Une connaissance de la Vienne juive ne serait pas complète sans une visite de quelques lieux où ont vécu des personnalités intellectuelles juives majeures qui ont contribué à faire de Vienne l’une des capitales de la modernité au début du XXe siècle. On pense tout particulièrement Sigmund Freud, de par son impact. Mais aussi d’autres noms qui marquèrent l’Histoire, à savoir, par exemple, Arnold Schönberg, Josef Roth, Martin Buber.

L’adresse Bergasse 19 est légendaire,  la maison de Freud : un lieu culte pour tous les amateurs de la psychanalyse. Le mobilier est d’origine, mais le fameux divan a été emporté à Londres lorsqu’il émigra en 1938, un an avant sa mort.

Centre Arnold Schönberg ©WikimediaCommons

Né en 1874, Arnold Schönberg a fondé avec Alban Berg et Anton Webern l’ « École de Vienne » puis créa la musique dodécaphonique.

Converti en 1898 au protestantisme (de même que Mahler s’était converti au catholicisme, le « billet d’entrée dans la culture européenne »), il est retourné au judaïsme en 1933 à Paris, avec pour témoin Marc Chagall, puis émigra aux États-Unis, où il mourut en 1951, conscient qu’il ne serait reconnu qu’après sa mort.

Depuis 1998, a été créé un  Centre Arnold Schönberg où l’on peut consulter manuscrits, partitions, correspondances et archives.

Martin Buber
Martin Buber ©The David B. Keidan Collection of Digital Images from the Central Zionist Archives

Fondateur de la « philosophie du dialogue » entre les civilisations, militant et auteur de nombreuses œuvres,  Martin Buber est né à Vienne en 1878, puis a passé son enfance en Galicie avant de revenir à Vienne. De ses diverses rencontres et vécus dans différents pays, il partagera sa volonté de militer pour l’amélioration des conditions de vie et l’épanouissement culturel, mêlant textes anciens et mouvements intellectuels et politiques contemporains. Il s’installera en Israël où il poursuivra cette tâche. Martin Buber est mort à Jérusalem en 1965.

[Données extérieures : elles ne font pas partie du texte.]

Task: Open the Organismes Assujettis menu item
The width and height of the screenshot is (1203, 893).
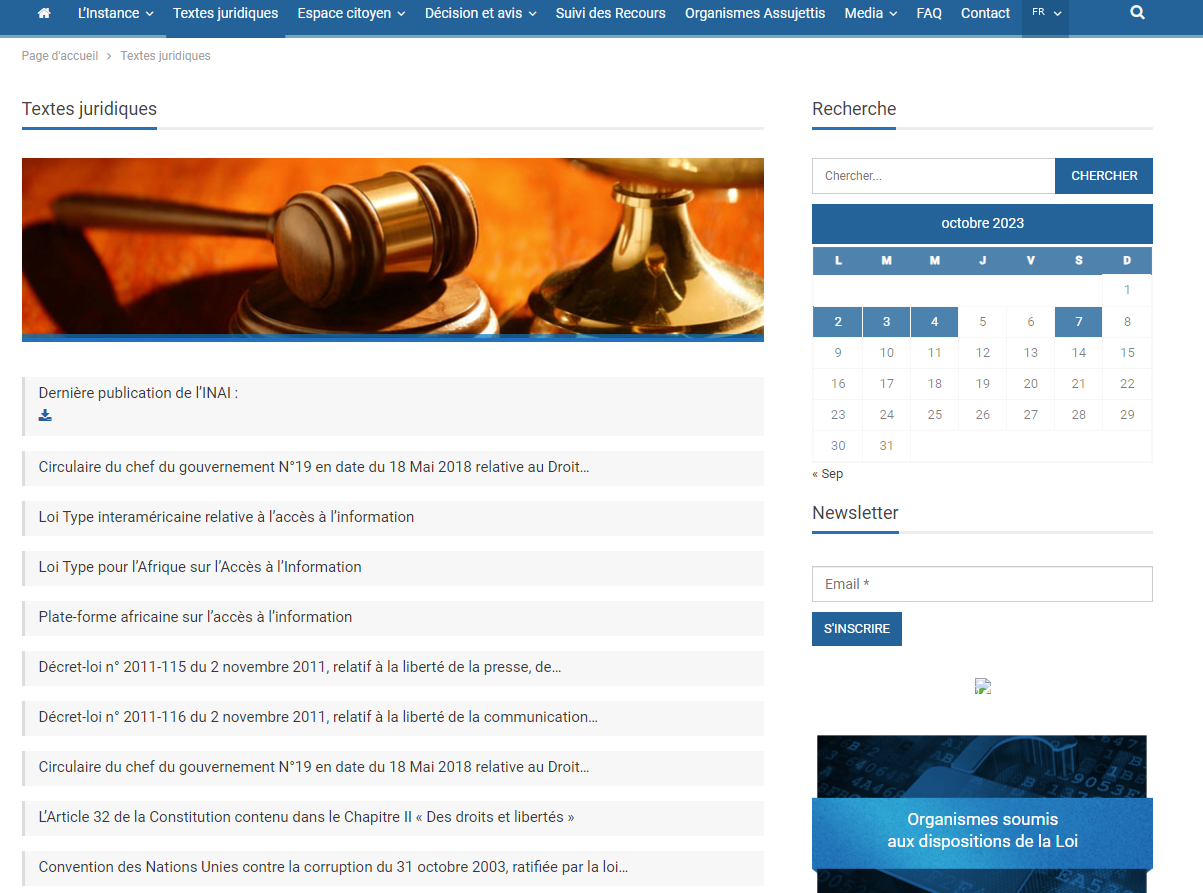Action: click(x=755, y=14)
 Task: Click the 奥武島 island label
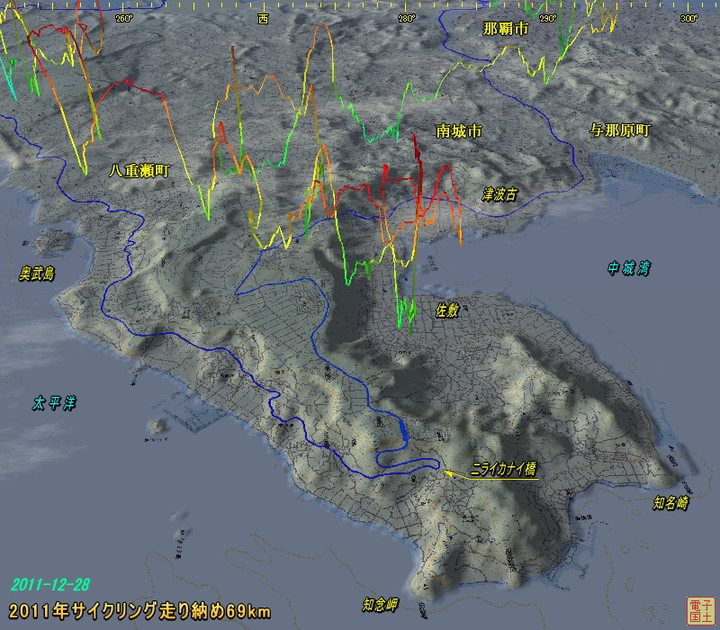click(37, 272)
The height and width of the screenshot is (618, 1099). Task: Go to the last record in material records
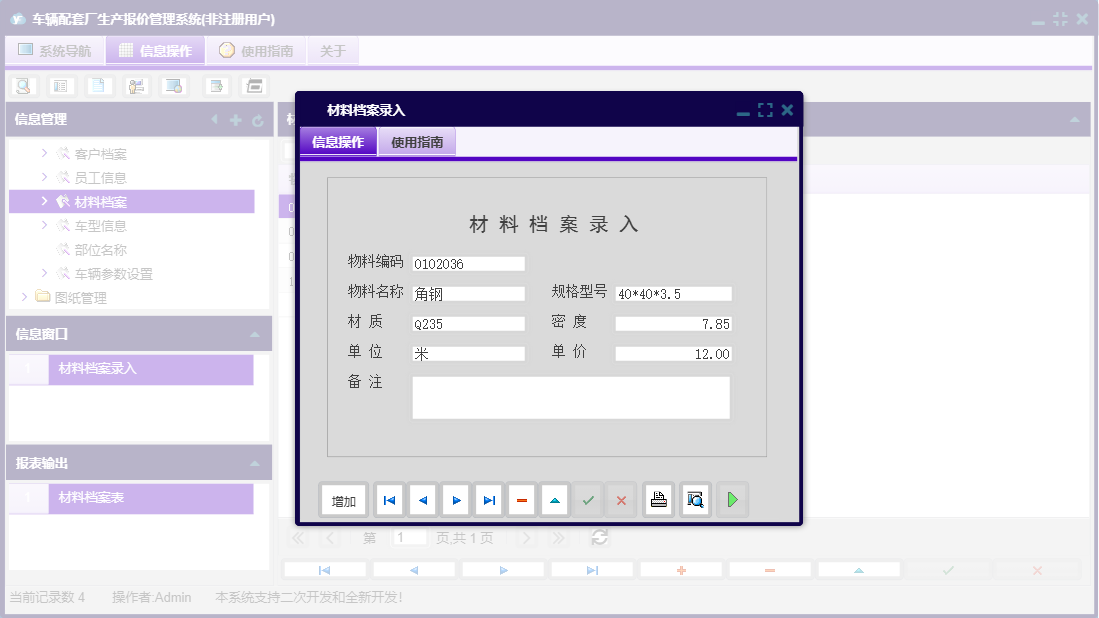[x=488, y=499]
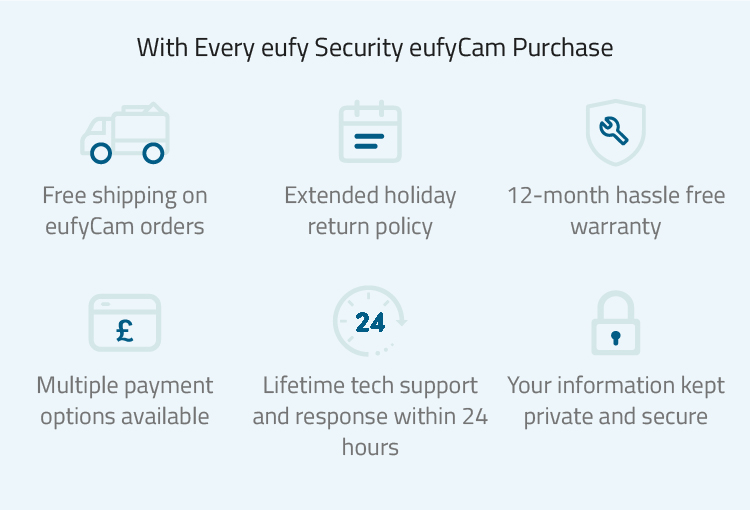The image size is (750, 510).
Task: Select the padlock privacy icon
Action: point(616,322)
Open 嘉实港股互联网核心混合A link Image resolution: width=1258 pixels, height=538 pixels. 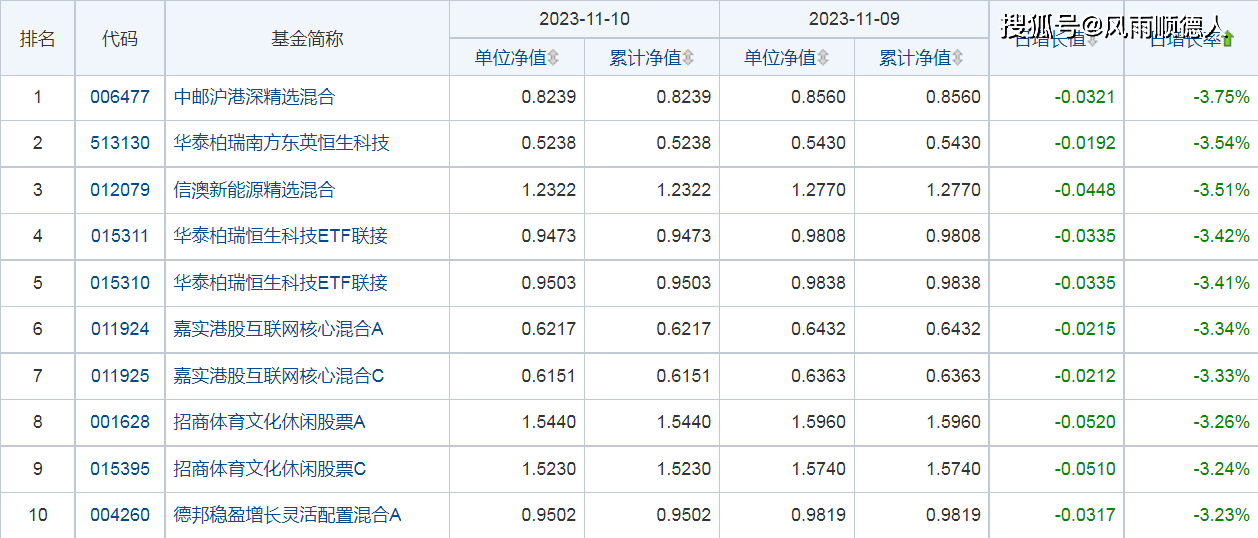(279, 329)
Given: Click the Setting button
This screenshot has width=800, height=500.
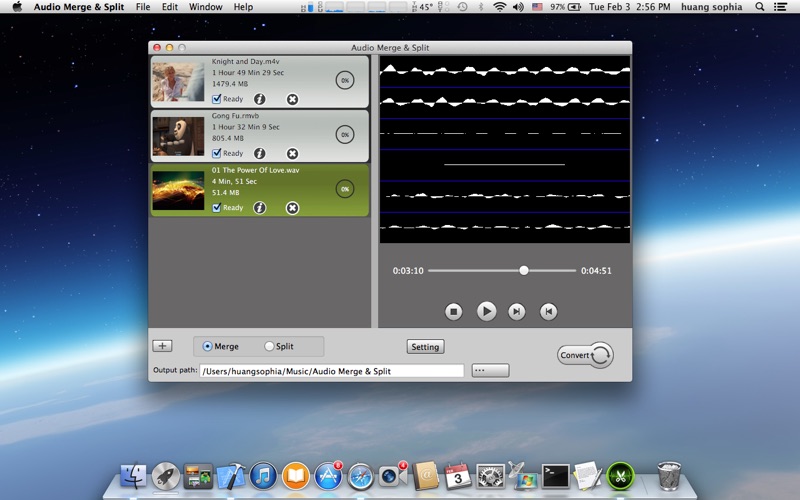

Dans la Rembrandtstrasse se trouve la maison où a vécu  Josef Roth . Né en 1894 à Brody, en Galicie, il a fait ses études à Lemberg (Llov) et à Vienne. L’effondrement de l’Empire austro-hongrois fut pour lui un traumatisme politique et personnel. Son œuvre mêle critique sociale et transfiguration de la monarchie autrichienne. Et dans ce tourbillon international, le devenir incertain des shtetls, subissant ces évolutions. Les romans qui l’ont rendu célèbre sont Le Poids de la grâce (1930), La Marche de Radetzky (1932), La Crypte des capucins (1938). Il mourut en exil à Paris en 1939.

Si la ville comptait 200 000 juifs avant la guerre, en 2022 seuls 8 000 juifs viennois y vivent, principalement dans le 2e district.